Rameses was silent; meanwhile Tutmosis, approaching him, whispered,—
“In what a plight thou art, O son of the pharaoh! Without a wig, thy hair and dress full of dust, thy skin black and cracked, like the earth in summer. The queen, most deserving of honor, would drive me from the court were she to look at thy wretchedness.”
“I am only tired.”
“Then take a seat in my litter. In it are fresh garlands of roses, roast birds, and a jug of wine from Cyprus. I have kept also hidden in the camp,” added he in a lower voice, “Senura.”
“Is she here?” asked the prince; and his eyes, glittering a moment before, were now mist covered.
“Let the army move on,” said Tutmosis; “we will wait here for her.”
Rameses recovered himself.
“Leave me, tempter! The battle will come in two hours.”
“What! a battle?”
“At least the decision as to my leadership.”
“Oh, laugh at it!” smiled the exquisite. “I would swear that the minister of war sent a report of it yesterday, and with it the petition to give thee the corps of Memphis.”
“No matter if he did. To-day I have no thought for anything but the army.”
“In thee this wish for war is dreadful, war during which a man does not wash for a whole month, so as to die in— Brr! But if thou couldst see Senura, only glance at her—”
“For that very reason I shall not glance at her,” answered Rameses, decisively.
At the moment when eight men were bringing from beyond the Greek ranks the immense litter of Tutmosis for the use of Rameses, a horseman raced in from the vanguard. He dropped from his horse and ran so quickly that on his breast the images of the gods or the tablets with their names rattled loudly. This was Eunana in great excitement.
All turned to him, and this gave him pleasure apparently.
“Erpatr, the loftiest lips,” cried Eunana, bending before Rameses. “When, in accordance with thy divine command, I rode at the head of a detachment, looking carefully at all things, I noticed on the highroad two beautiful scarabs. Each of these sacred beetles was rolling an earth ball toward the sands near the roadside—”

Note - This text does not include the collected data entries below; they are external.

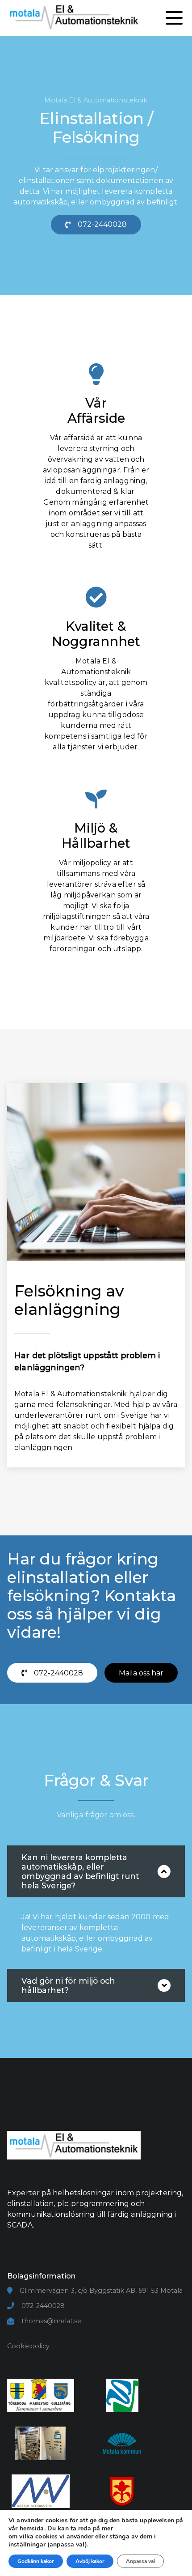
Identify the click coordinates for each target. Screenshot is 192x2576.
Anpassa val (140, 2561)
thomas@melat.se (51, 2321)
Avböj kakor (89, 2561)
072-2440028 (43, 2306)
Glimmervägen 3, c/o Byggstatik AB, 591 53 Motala (101, 2291)
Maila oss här (141, 1673)
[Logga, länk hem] (74, 2176)
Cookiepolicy (28, 2346)
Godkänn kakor (35, 2561)
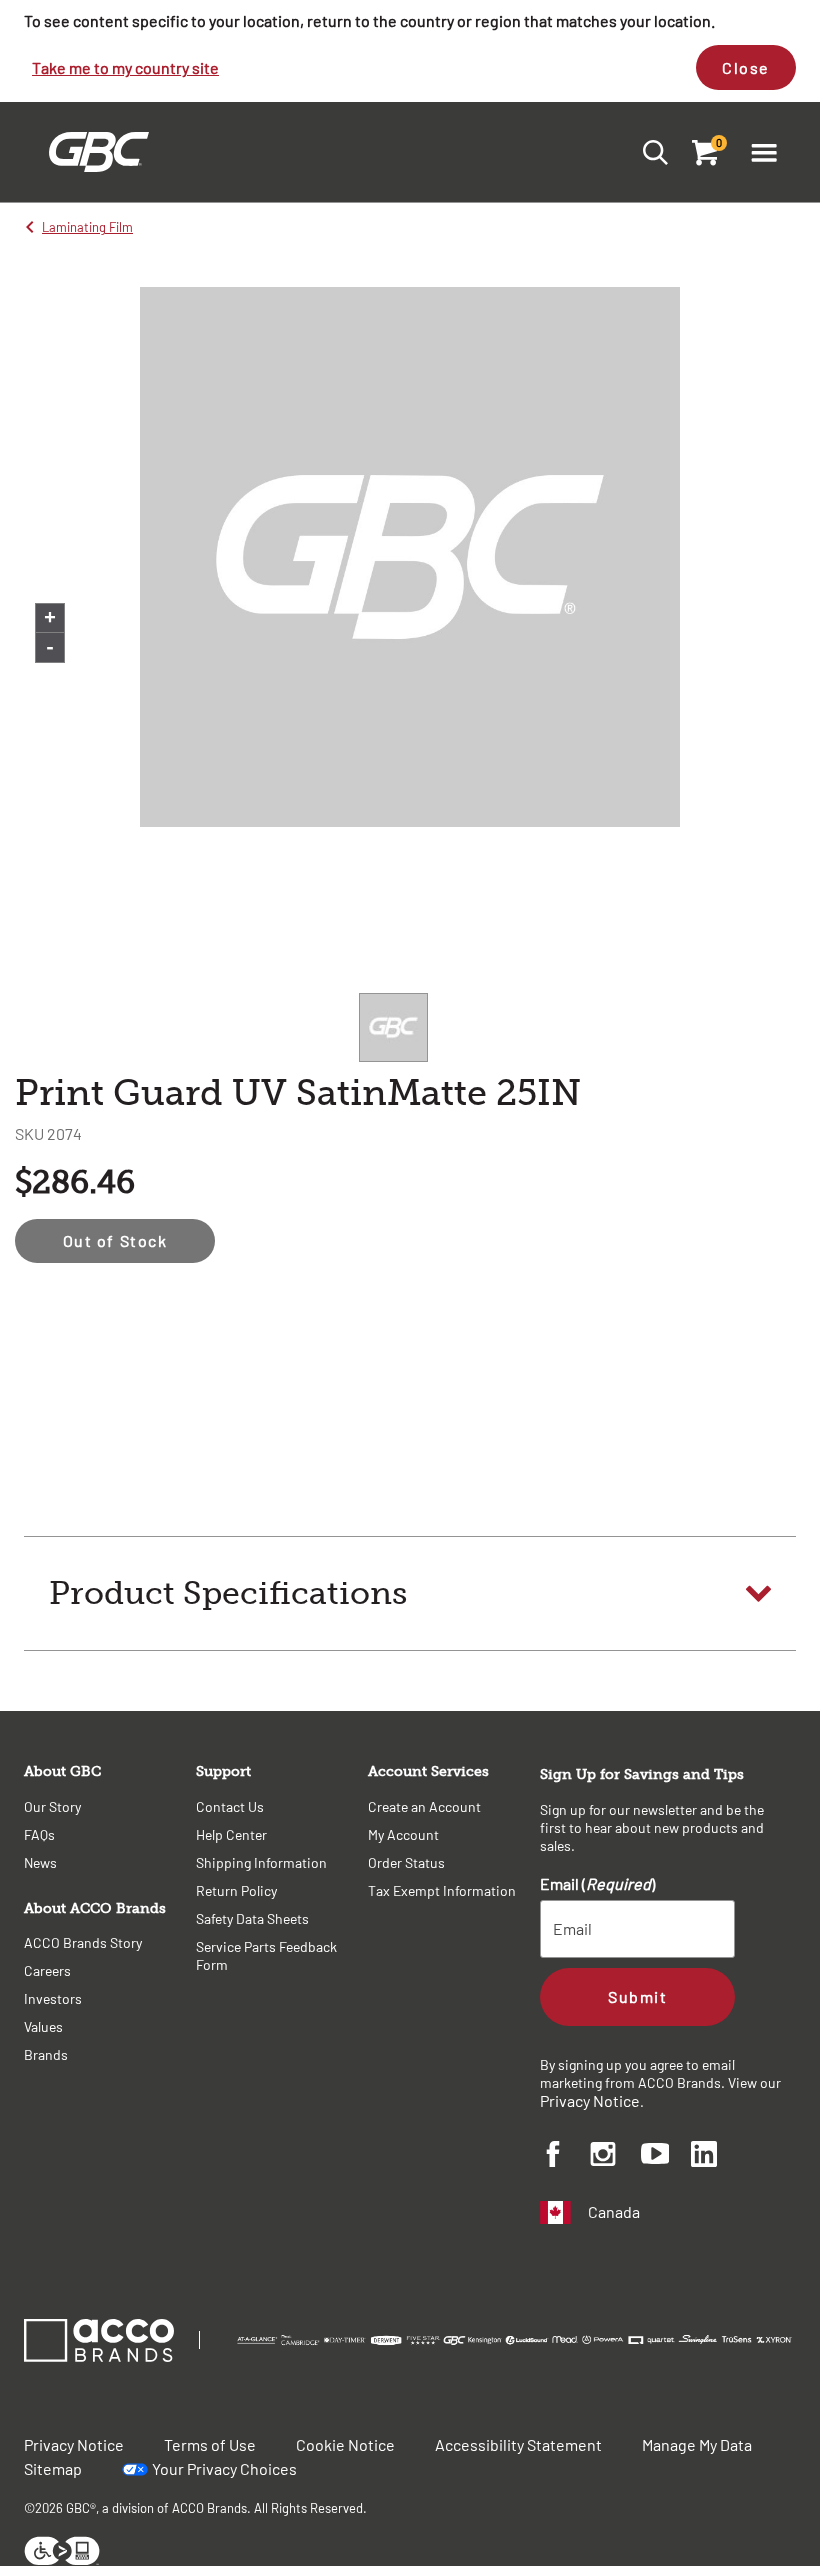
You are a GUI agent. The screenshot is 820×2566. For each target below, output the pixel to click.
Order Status (406, 1862)
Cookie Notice (345, 2444)
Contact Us (230, 1806)
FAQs (39, 1834)
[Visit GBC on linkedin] (716, 2157)
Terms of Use (210, 2444)
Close (746, 67)
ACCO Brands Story (83, 1942)
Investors (53, 1998)
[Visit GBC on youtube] (666, 2156)
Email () (597, 1883)
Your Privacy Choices (224, 2468)
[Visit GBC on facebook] (565, 2157)
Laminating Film (87, 227)
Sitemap (53, 2468)
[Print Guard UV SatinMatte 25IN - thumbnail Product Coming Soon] (393, 1027)
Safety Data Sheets (252, 1918)
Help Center (231, 1834)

“What of that?” interrupted Rameses.
“Of course,” continued Eunana, glancing toward Herhor, “I and my people, as piety enjoins, rendered homage to the golden symbols of the sun, and halted. That augury is of such import that no man of us would make a step forward unless commanded.”
“I see that thou art a pious Egyptian, though thou hast the features of a Hittite,” answered the worthy Herhor; and turning to certain dignitaries standing near, he added,—
“We will not advance farther by the highway, for we might crush the sacred beetles. Pentuer, can we go around the road by that ravine on the right?”
“We can,” answered the secretary. “That ravine is five miles long, and comes out again almost in front of Pi-Bailos.”
“An immense loss of time!” interrupted Rameses, in anger.
“I would swear that those are not scarabs, but the spirits of my Phœnician usurers,” said Tutmosis the exquisite. “Not being able, because of their death, to receive money from me, they will force me now to march through the desert in punishment!”
The suite of the prince awaited the decision with fear; so Rameses turned to Herhor,—
“What dost thou think of this, holy father?”
“Look at the officers,” answered the priest, “and thou wilt understand that we must go by the ravine.”
Now Patrokles, leader of the Greeks, pushed forward and said to the heir,—
“If the prince permit, my regiment will advance by the highway. My soldiers have no fear of beetles!”
“Your soldiers have no fear of royal tombs even,” added the minister. “Still it cannot be safe in them since no one has ever returned.”
The Greek pushed back to the suite confounded.
“Confess, holy father,” hissed the heir, with the greatest anger, “that such a hindrance would not stop even an ass on his journey.”
“True, but no ass will ever be pharaoh,” retorted the minister, calmly.
“In that case thou, O minister, wilt lead the division through the ravine!” exclaimed Rameses. “I am unacquainted with priestly tactics; besides, I must rest. Come with me, cousin,” said he to Tutmosis; and he turned toward some naked hills.